Indeed, the NRI interest comes when construction is at an unprecedented scale to meet the soaring needs of the country's high-tech sector. In the next 12 months, about 743,000 square meters of new offices are expected in cities such as Bangalore, Delhi, Mumbai, Hyderabad and Chennai. That is expected to increase to more than 2.2 million square meters in the next 36 months.

"It's a building boom of amazing proportions," said Sushil Ansal, chairman of Delhi-based Ansals Properties. The frenetic construction activity is happening in all the major metros at almost equal speed - though Bangalore leads the way, followed by Gurgaon. "NRIs have never shown more interest in buying property back home, barring the period 1993-96."

In Bangalore, the Prestige Group is building 186,000 square meters of office blocks. In Gurgaon, DLF Universal hopes to put in place about 186,000 square meters for blue-chip corporate clients. In Hyderabad, Larsen & Toubro and the K Raheja group have major plans. In Bangalore, Intel, SAP, Texas Instruments and Motorola have taken over 28 hectares of land.

"The investments are being made after closely studying the markets and taking an informed decision about any location in the country," says a recent report by Cushman & Wakefield.

The Confederation of Indian Industry (CII) has said that Mumbai is rapidly losing out to Delhi and Hyderabad. Even low-cost housing in Kolkata is seen as a role model. Recent global research conducted by real-estate consultants Jones Lang LaSalle and LaSalle Investment Management predicts that Mumbai and Delhi will face increasing competition from India's second-tier cities - Bangalore, Chennai, Hyderabad and Pune.

"Bangalore is moving from an IT back-office location to a full-fledged IT hub, with cutting-edge research combined with low value-added services," the consultant said. Properties with the potential of being leased out to MNCs, large corporations, banks or embassies are the most in demand.

"In Mumbai and Delhi, lease rentals are as high as 10-13 percent of the value of a residential property and 13-14 percent for furnished apartments and offices," Goyal said.

According to the Cushman & Wakefield report, much of the buying interest is focused in the suburbs for prime apartments and penthouses. In the capital, NRIs are attracted to farmhouses. This is followed by retail space in malls and offices.

"Earlier developers were focusing on middle-class apartments in the range of [Rs800,000-Rs1 million]. With the NRIs coming in, the demand for housing in the [Rs5 million to Rs6 million] range has gone up," Ansal said.

Analysts say, though, that this time strong fundamentals are backing the real-estate boom, and more needs to be done. "Though the government has allowed flexibility in rent and dividend, there are still bottlenecks - capital gains cannot be repatriated," Gupta said. "There is still no real capital account convertibility. Only savings that NRIs remit into India can be taken back. This is nothing new."

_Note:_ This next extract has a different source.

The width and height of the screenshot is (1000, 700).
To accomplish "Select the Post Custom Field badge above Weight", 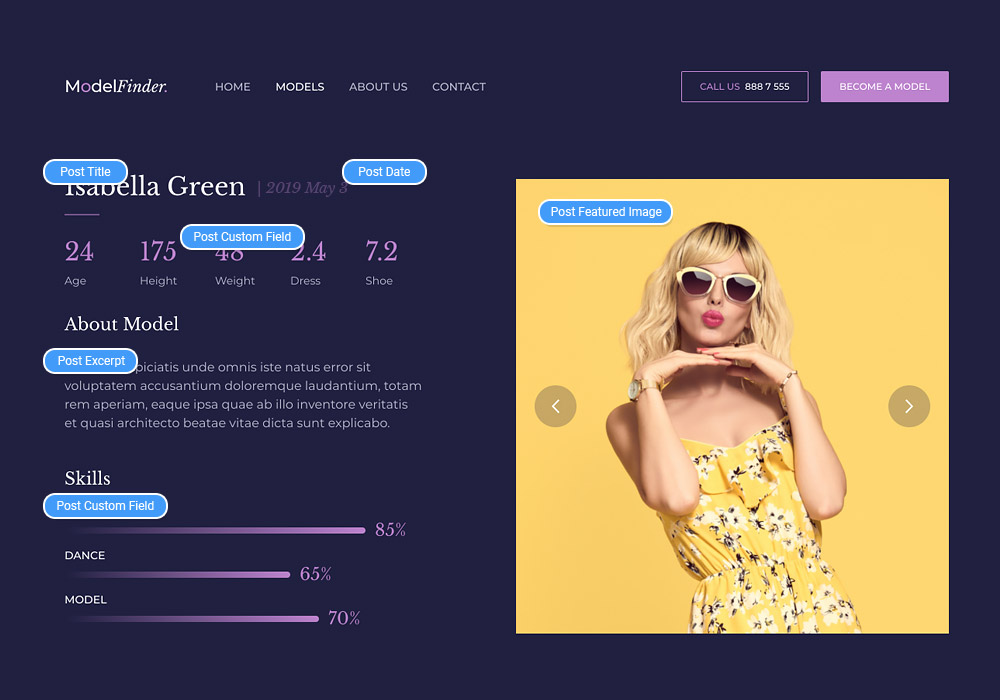I will (242, 237).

Ansal points to a problem that had beset the Southeast Asian countries. "Oversupply led to the property prices crashing," Ansal said. "Since the boom is IT-BPO industry driven, it becomes important to ensure that too much is not created."

Sabharwal points out that the interest rates on housing loans need to go down further. In the end, though, most industry players agree that the spurt is genuine and not a speculative rise that should be calibrated for further gains.